* _GIVEN INSTRUCTION_:
Arrange the records from the start through the line holding "828x1792 pixels. tap(648, 863)", inclusive, as a two-column CSV with the columns request and answer, one row per record. Put each field in quotation marks, replace line breaks with spaces, and leave the pictures out.

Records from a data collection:
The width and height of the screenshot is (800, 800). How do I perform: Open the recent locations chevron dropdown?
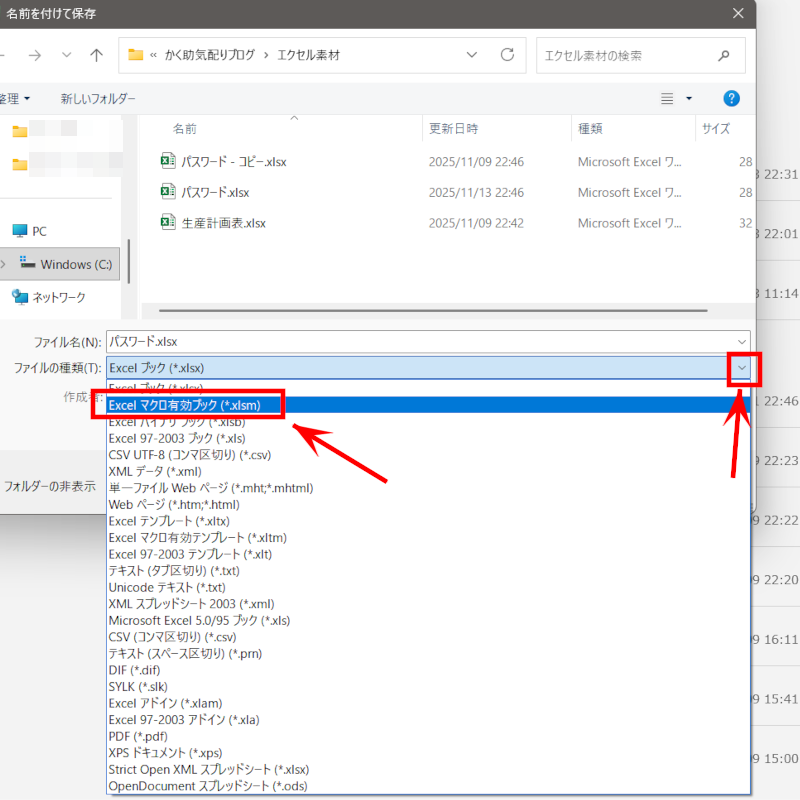click(x=66, y=55)
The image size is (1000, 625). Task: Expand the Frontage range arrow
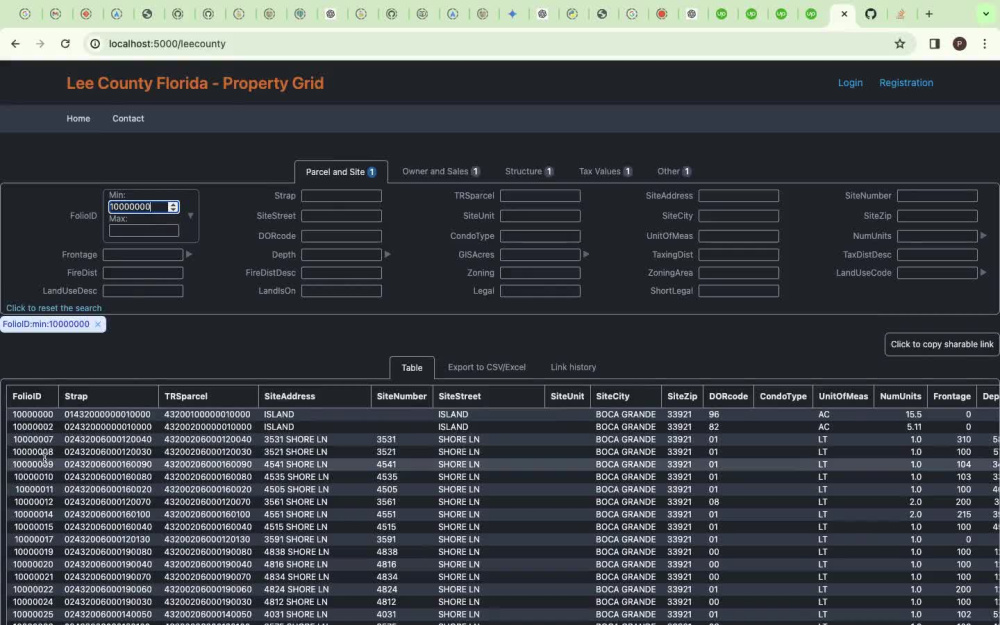[189, 255]
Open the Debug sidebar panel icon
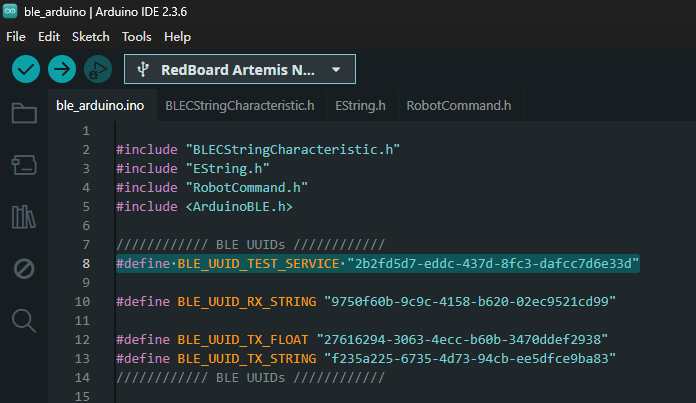696x403 pixels. 23,268
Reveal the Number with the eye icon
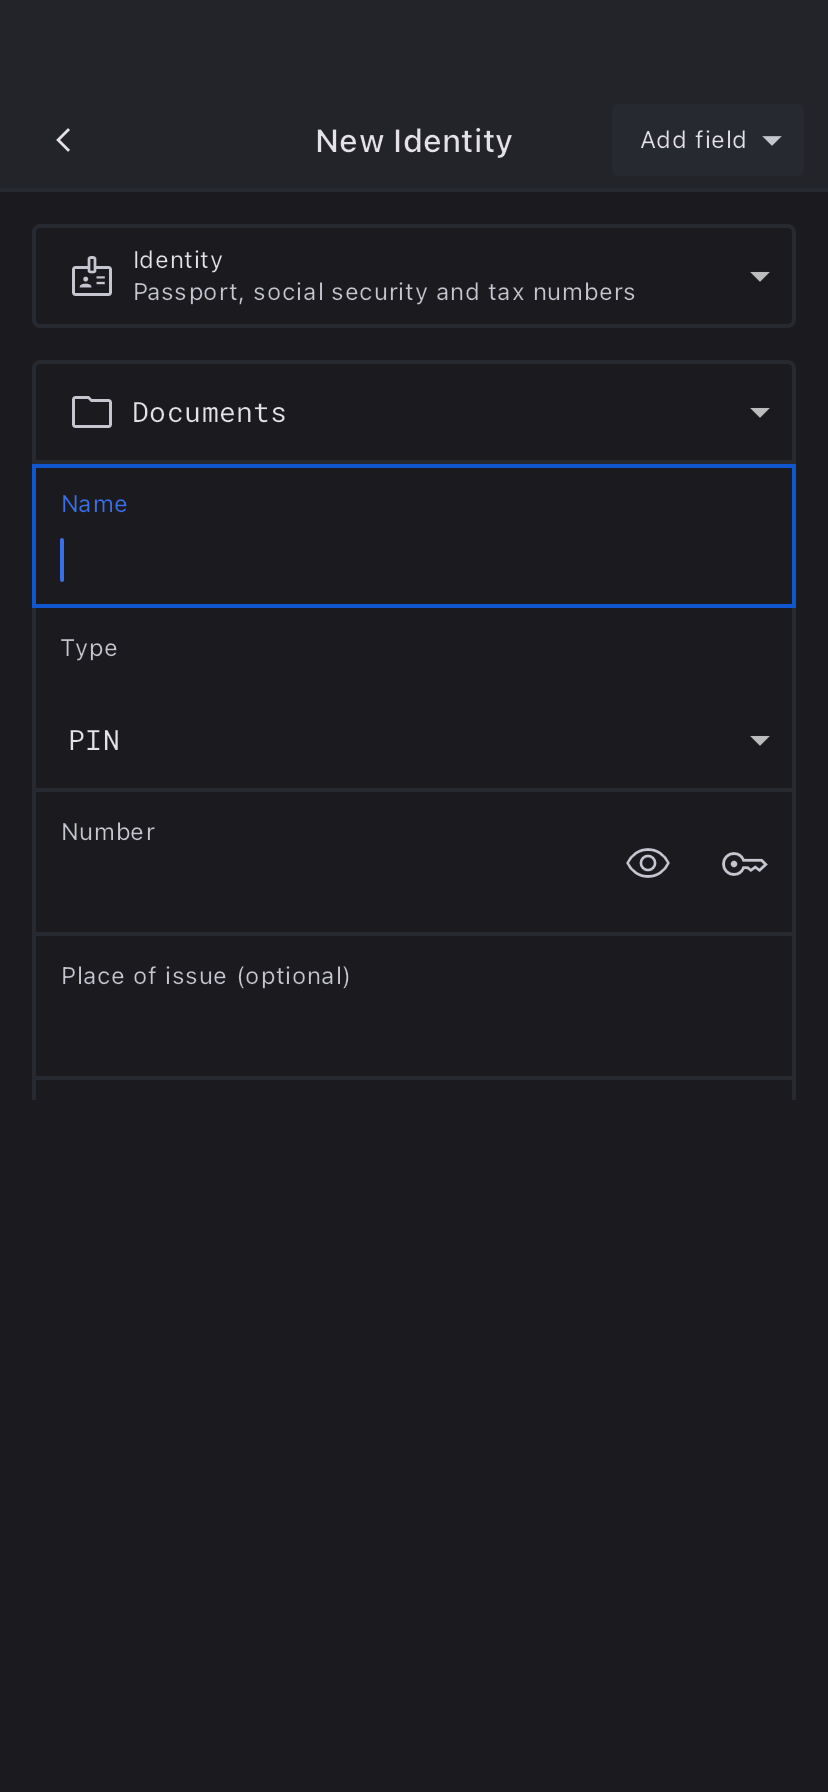828x1792 pixels. tap(648, 863)
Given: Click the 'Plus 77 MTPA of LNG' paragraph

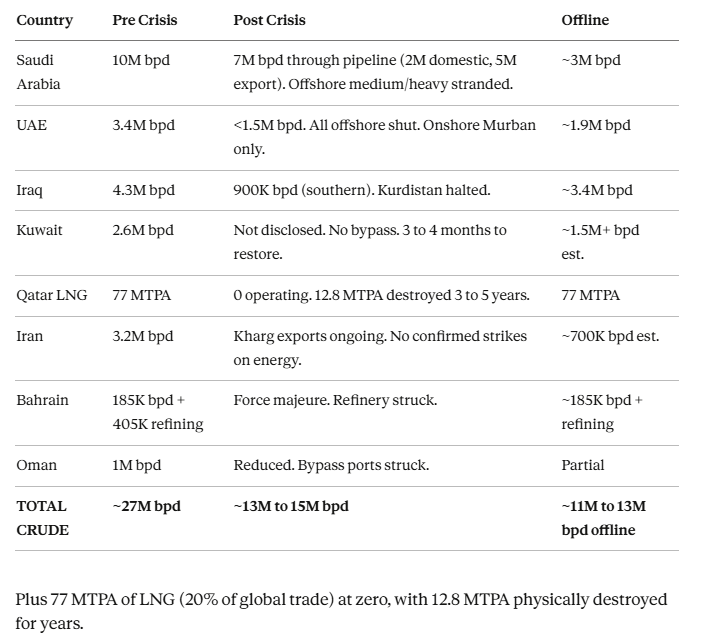Looking at the screenshot, I should pyautogui.click(x=340, y=611).
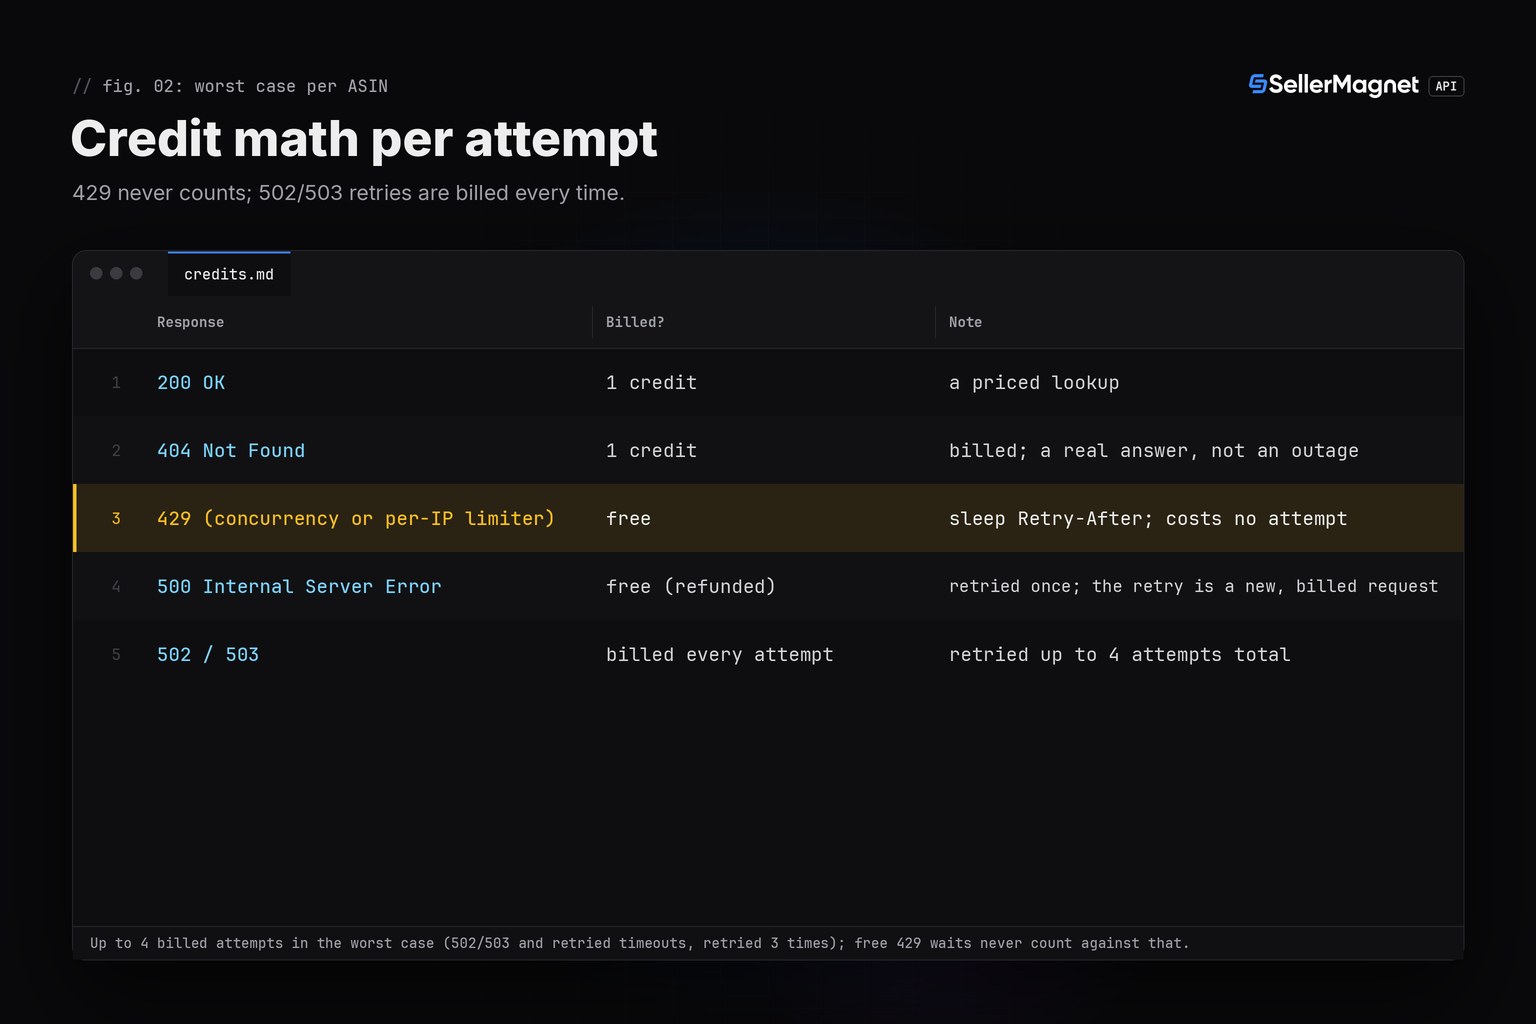1536x1024 pixels.
Task: Click the Note column header
Action: pyautogui.click(x=965, y=322)

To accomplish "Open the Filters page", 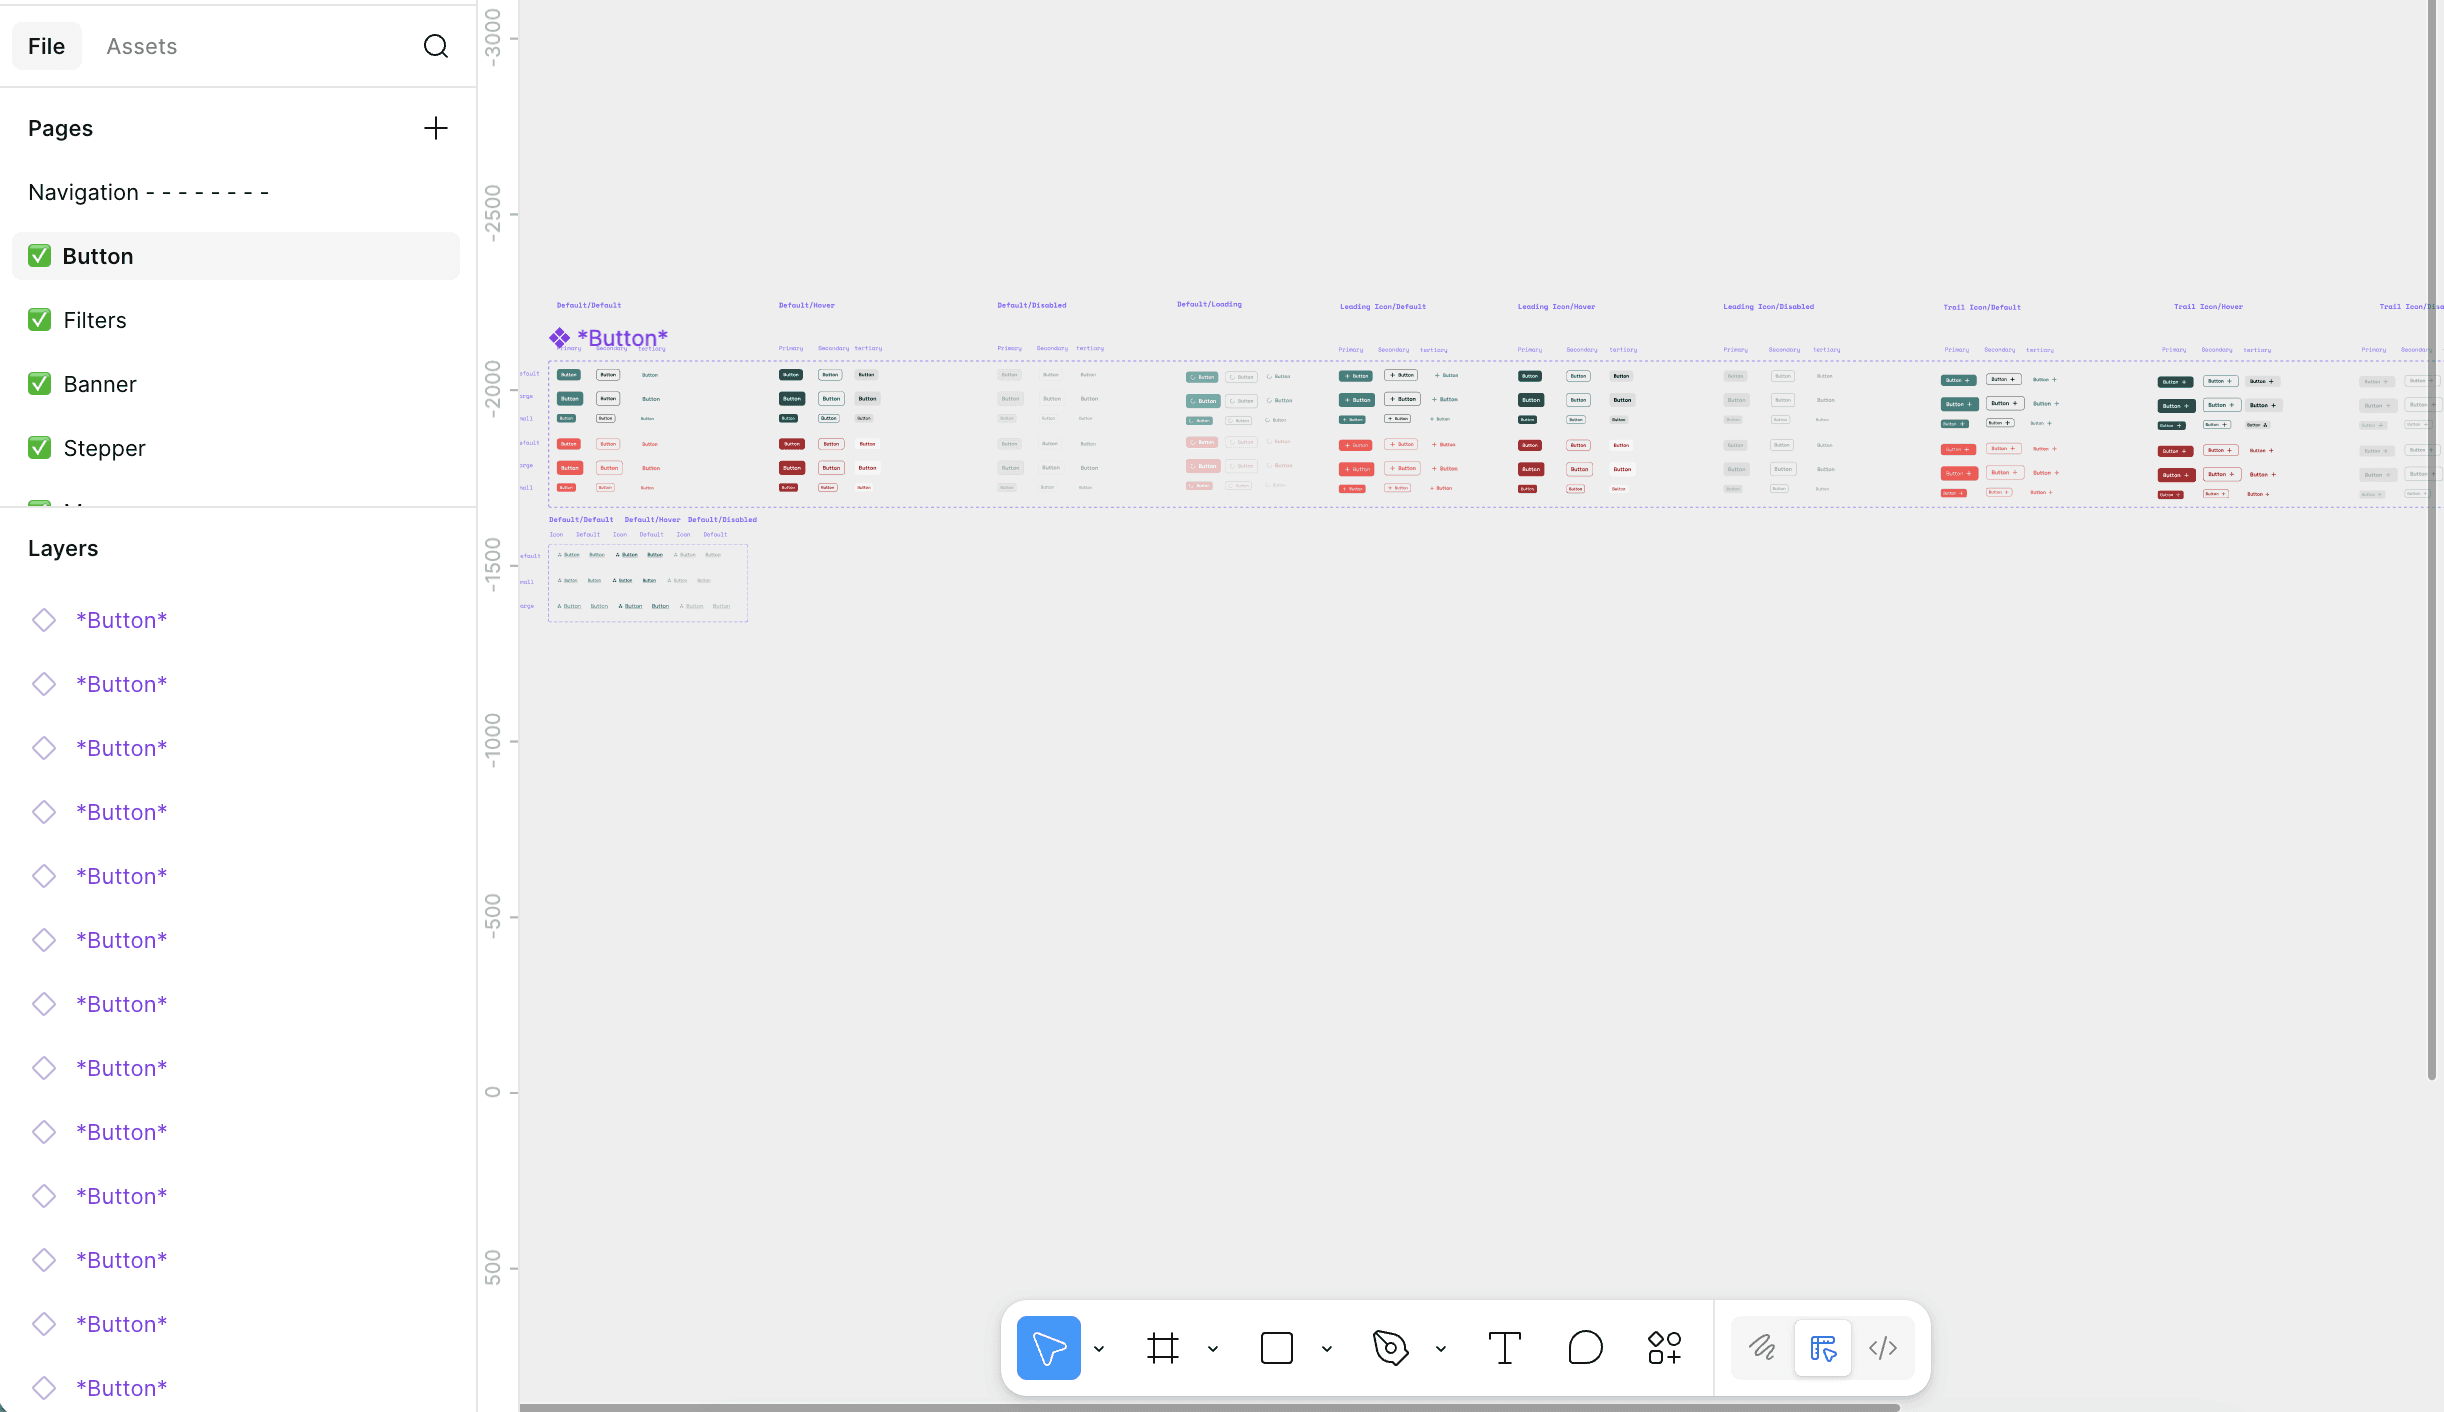I will 95,320.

* _TASK OUTPUT_:
request,answer
"The width and height of the screenshot is (800, 800). How do I perform: Open the recent locations chevron dropdown?","click(x=66, y=55)"
"The image size is (1000, 625). Task: Expand the Frontage range arrow","[189, 255]"
"Open the Debug sidebar panel icon","696x403 pixels. 23,268"
"Reveal the Number with the eye icon","828x1792 pixels. tap(648, 863)"